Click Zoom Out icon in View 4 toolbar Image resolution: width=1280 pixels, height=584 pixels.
...
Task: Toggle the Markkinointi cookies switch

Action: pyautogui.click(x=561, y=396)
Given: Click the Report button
...
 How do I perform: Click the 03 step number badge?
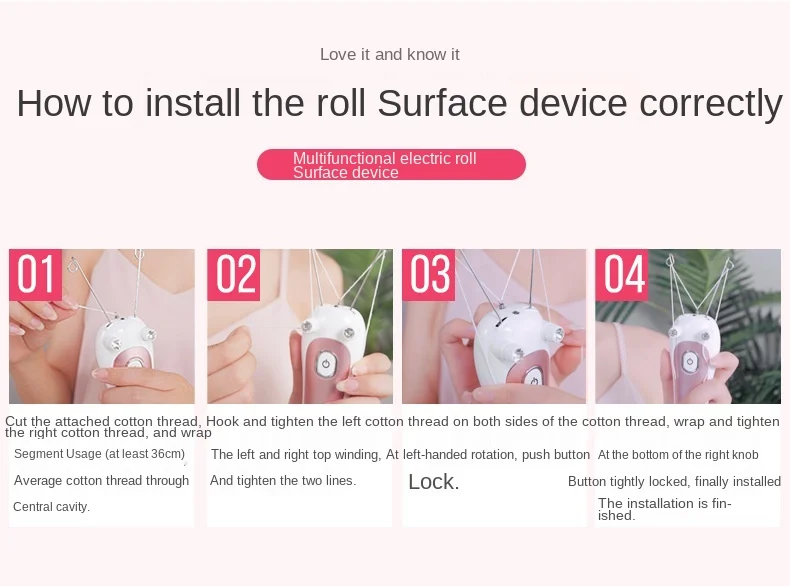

> _EXERCISE DESCRIPTION_: All that is wanted is the stretch of lines above from the one containing "Task: Toggle the Markkinointi cookies switch" through the one containing "Given: Click the Report button", duplicated exactly.

> _EXPECTED ANSWER_:
Task: Toggle the Markkinointi cookies switch

Action: pyautogui.click(x=561, y=396)
Given: Click the Report button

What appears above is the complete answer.